Outlook and Implications
Commenting on the court's decision, Lee Yoo-il, one of the court-appointed managers of SsangYong, stated, "We, employees at Ssangyong Motor, will make utmost efforts to put the company back on track [within the next three years]." Despite the court's approval of the restructuring plan, there remain major question-marks over the long-term survival of the automaker. The main challenges include:
- Finding a Potential Investor: The first step for SsangYong will be to find a potential buyer for its business operations. Several media reports have been speculating that the sale price of the automaker would be between 300 billion won and 400 billion won. SsangYong is likely to face an uphill struggle to find investors, given its outdated facilities, lacklustre brand name that lacks an international presence, and an ageing product mix. Nevertheless, Lee remains positive about the prospective sale of the automaker, stating, "We are in contact with several overseas companies for the stake sale...We plan to set a guideline to select a stake-sale lead manager as soon as possible and our target is to complete a deal by the end of 2010."
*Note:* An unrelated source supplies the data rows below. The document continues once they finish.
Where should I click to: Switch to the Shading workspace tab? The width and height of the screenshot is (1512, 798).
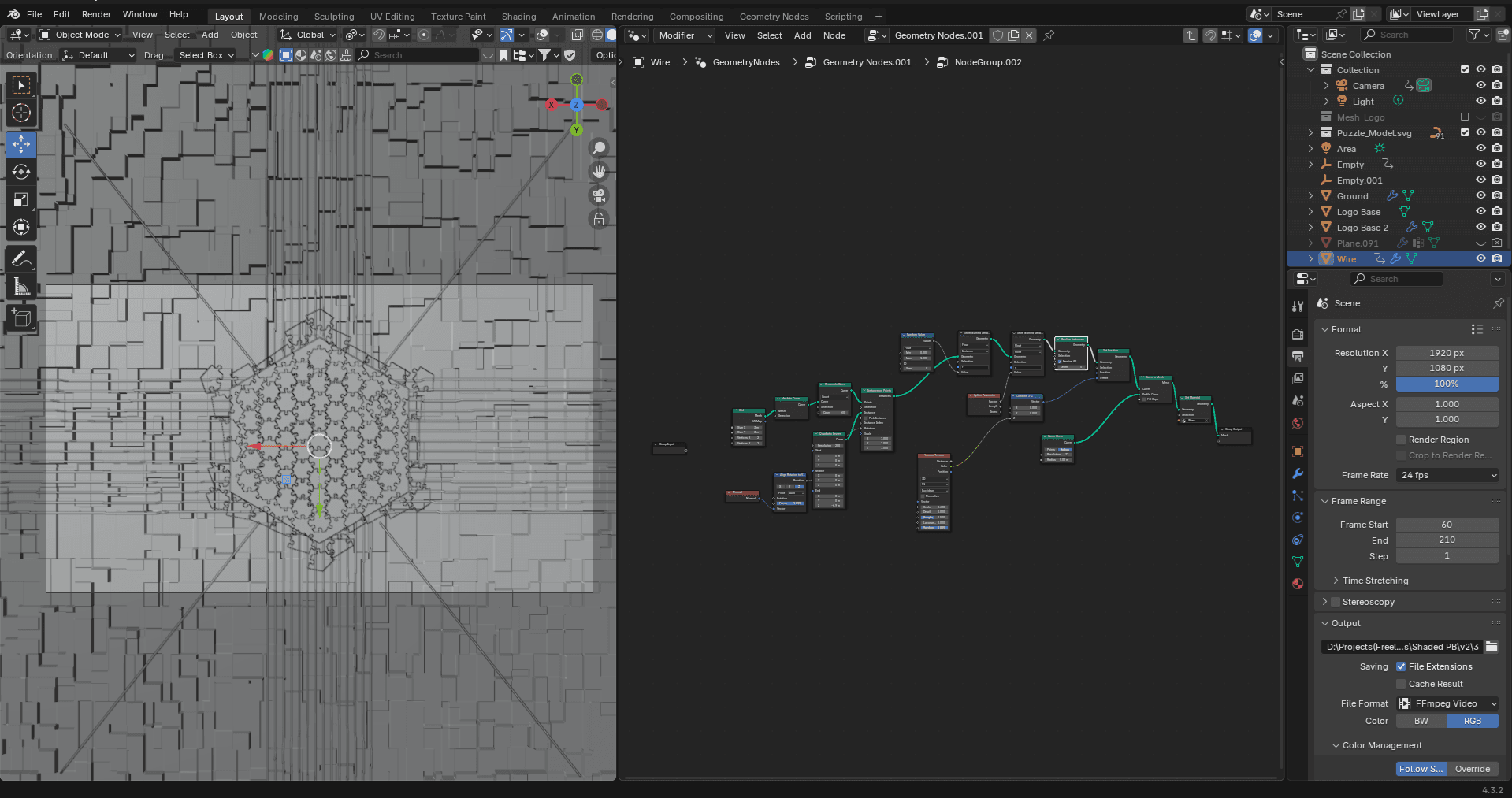[518, 17]
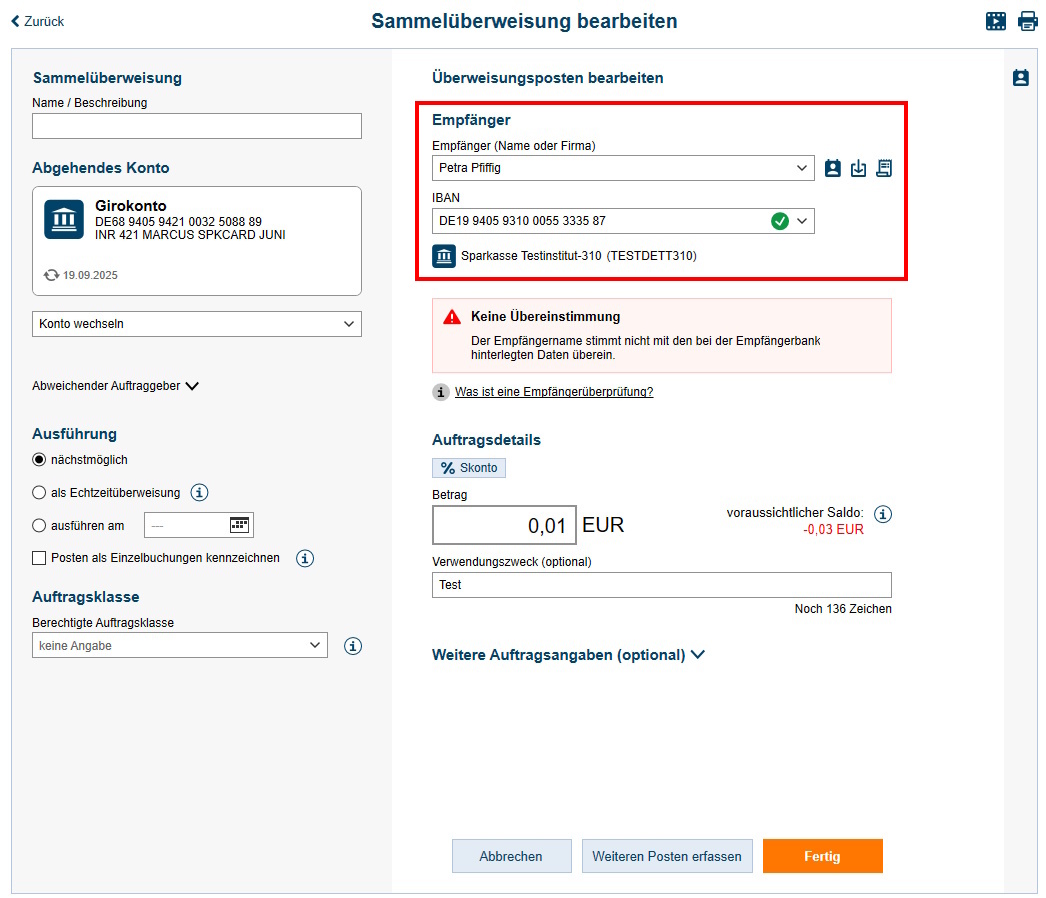Image resolution: width=1046 pixels, height=898 pixels.
Task: Open the Konto wechseln dropdown
Action: (196, 323)
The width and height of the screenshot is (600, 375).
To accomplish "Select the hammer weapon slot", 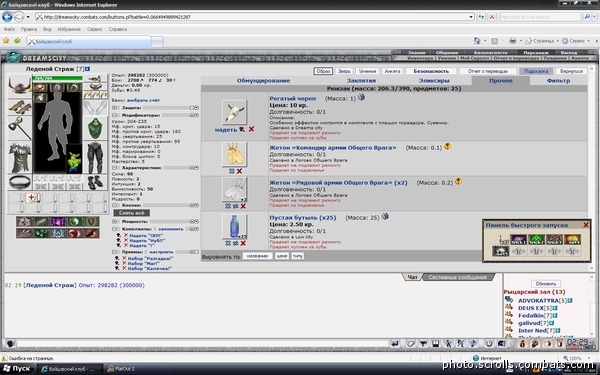I will click(20, 128).
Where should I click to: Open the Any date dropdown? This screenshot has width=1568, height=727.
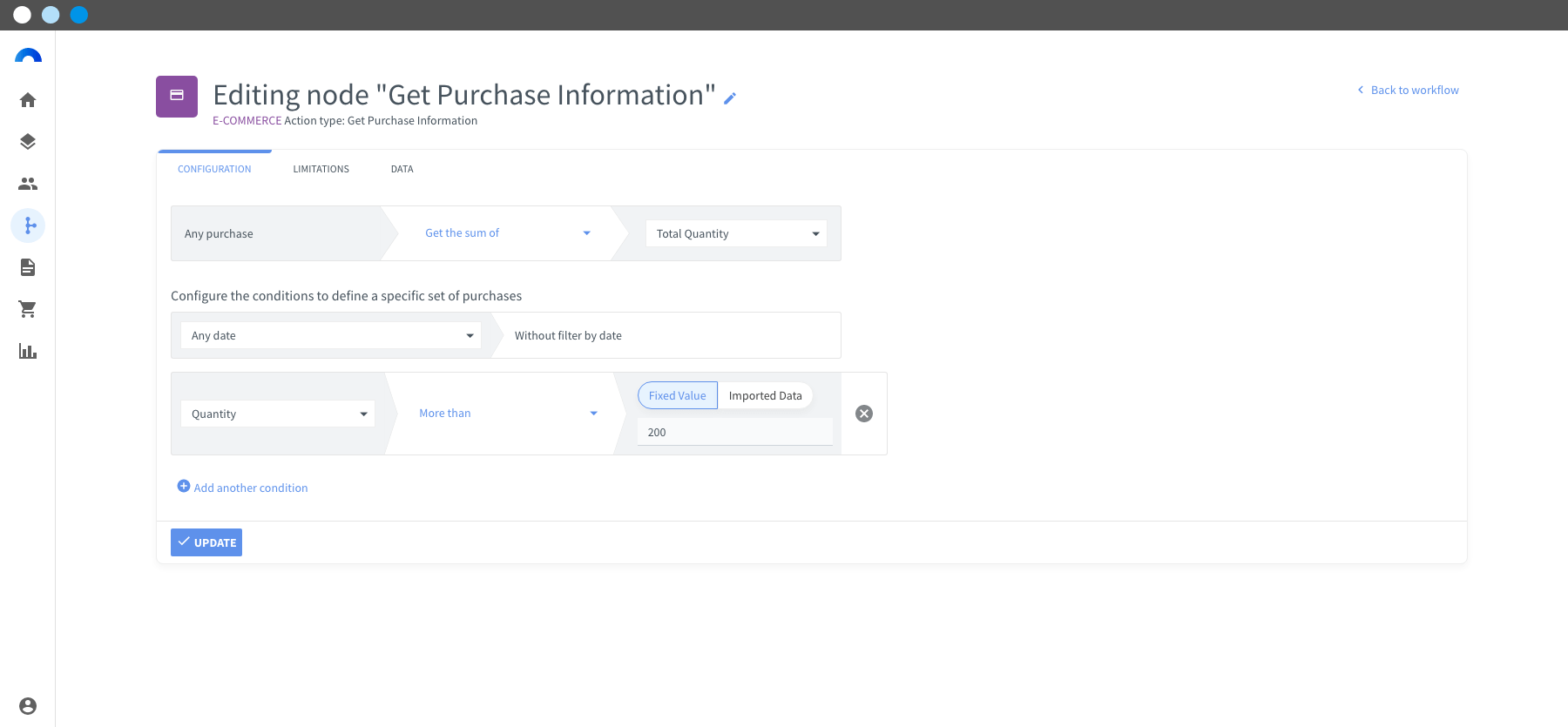click(x=331, y=335)
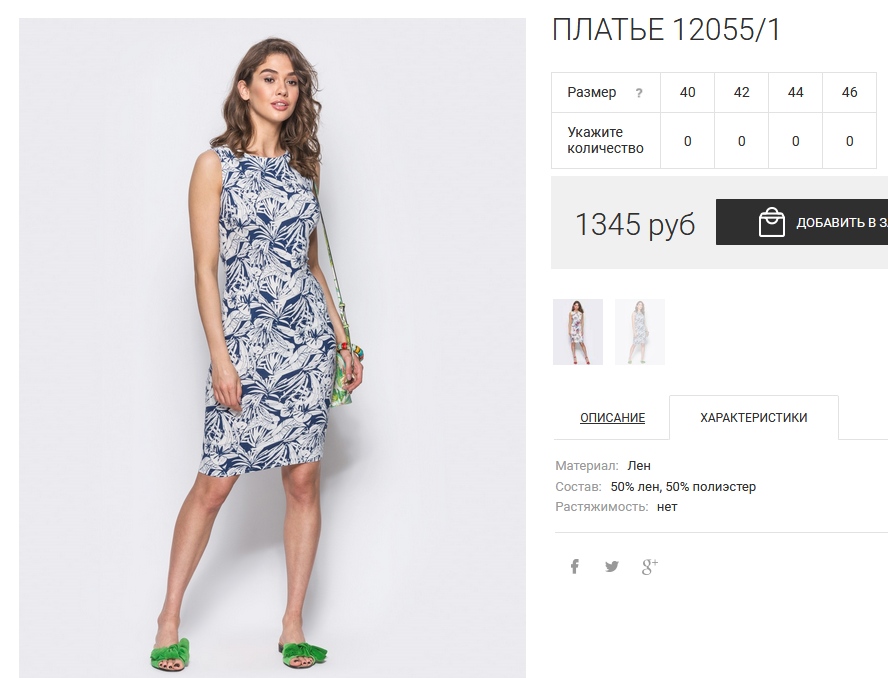Image resolution: width=888 pixels, height=678 pixels.
Task: Click the Размер label in the size table
Action: tap(592, 92)
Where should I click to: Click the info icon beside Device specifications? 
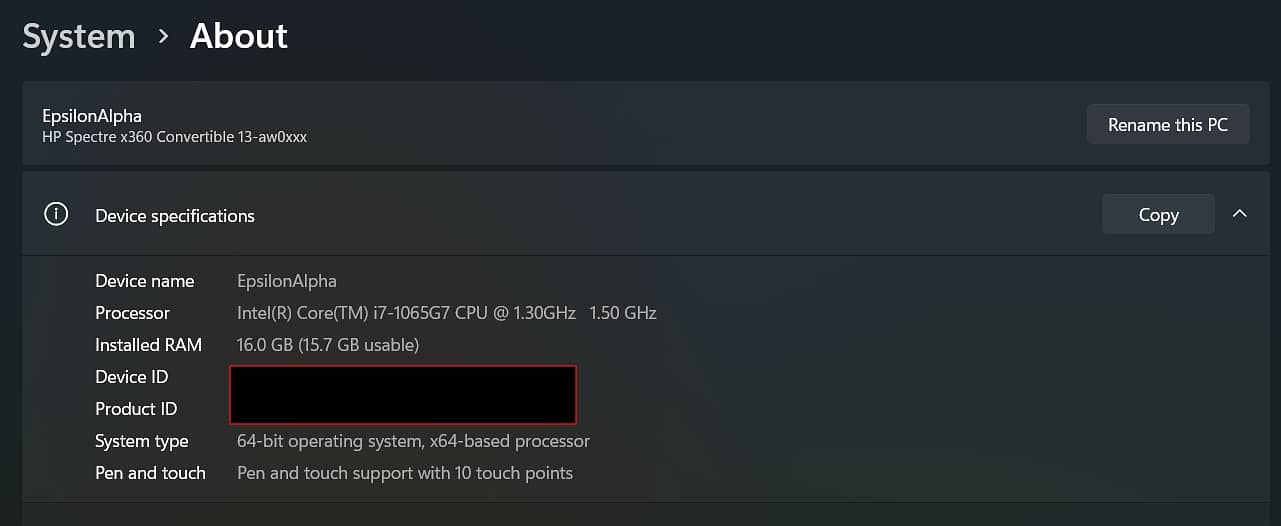click(x=56, y=215)
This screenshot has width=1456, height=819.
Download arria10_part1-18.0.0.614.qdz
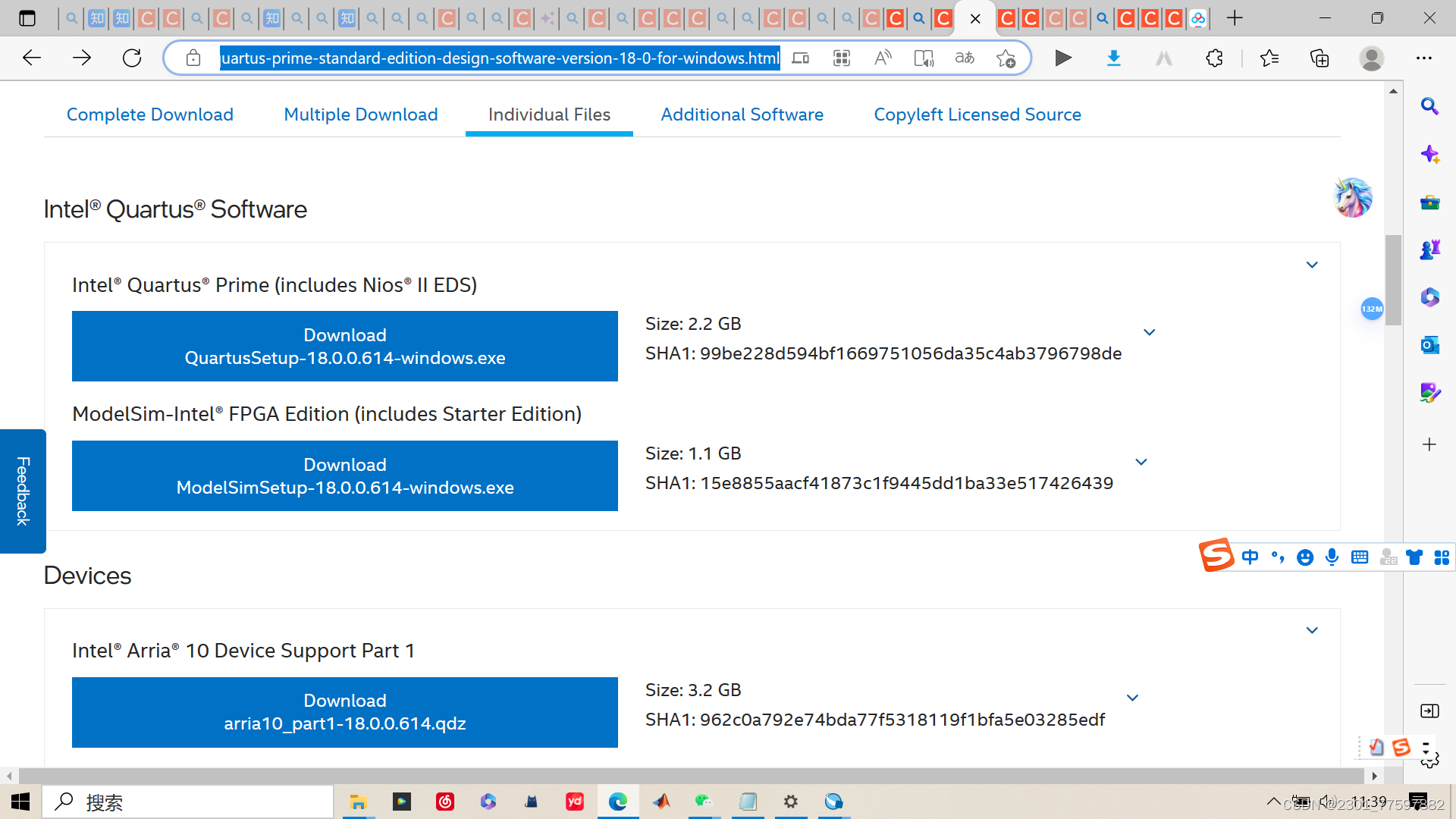(x=345, y=712)
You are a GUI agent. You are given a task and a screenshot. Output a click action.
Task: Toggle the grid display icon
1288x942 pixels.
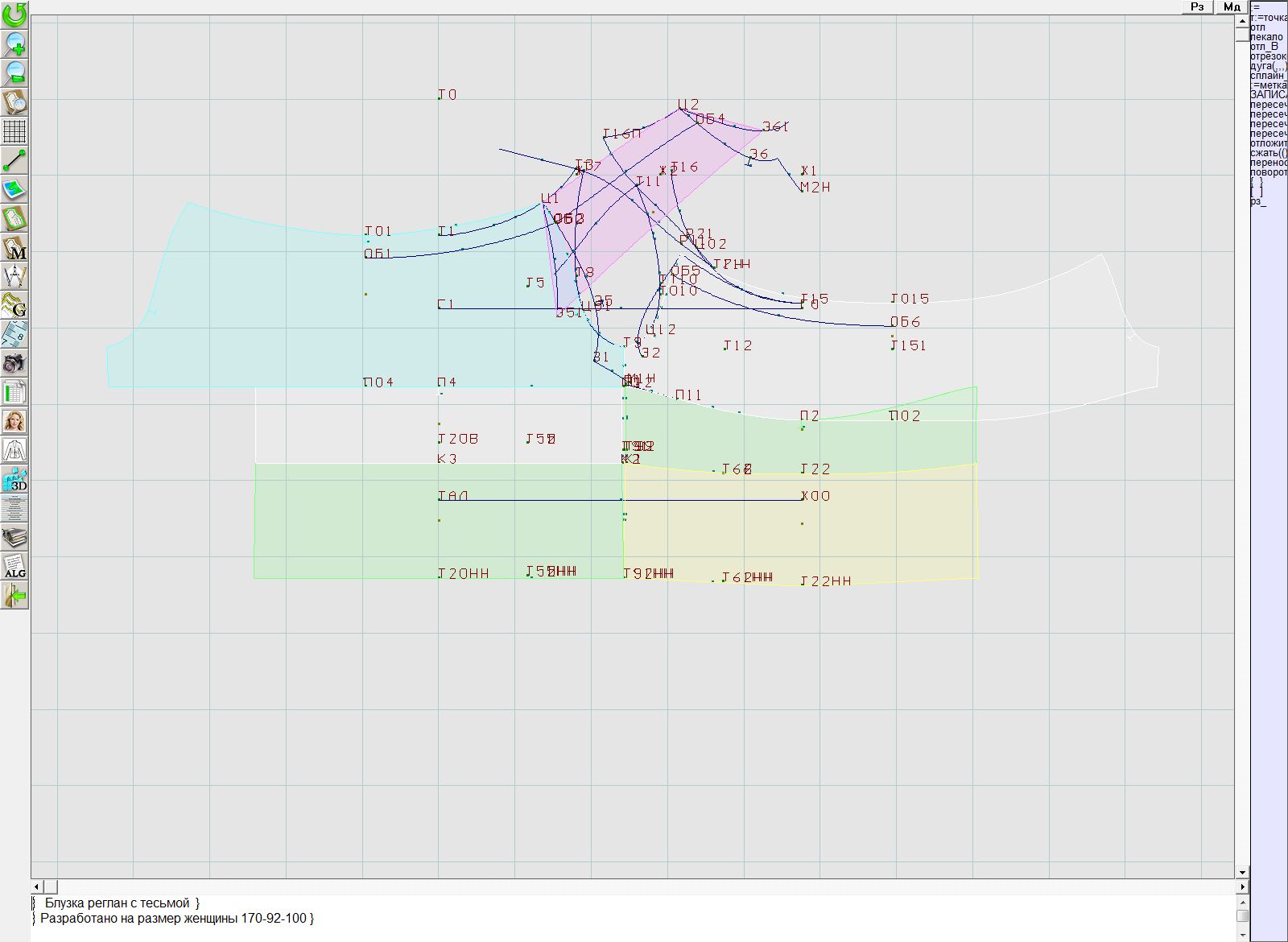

- Complete Revamp of Product Line-Up: Another important step that would contribute towards the survival of the automaker would be a product-led resurgence. SsangYong needs to do a lot of work with regards to revamping its product line-up, which largely comprises "gas-guzzling" sport utility vehicles (SUVs), and introducing fuel-efficient and compact vehicles. The automaker is already struggling to launch its new C200 crossover utility vehicle (CUV) onto the local market, due to lack of funds. Although this model was scheduled for launch at the end of this year, the automaker is now unlikely to bring it to market until June 2010. SsangYong needs to launch at least three new models every year in order to survive in the ultra-competitive market environment.
- Financial Aid for Operating Activities: As already noted, any stake sale is likely to take at least one year to complete; thus the company will need emergency financial assistance to run its day-to-day operations. The state-run Korea Development Bank (KDB) and the South Korean government have already made it clear that any assistance for the automaker will depend on its ability to find a potential buyer.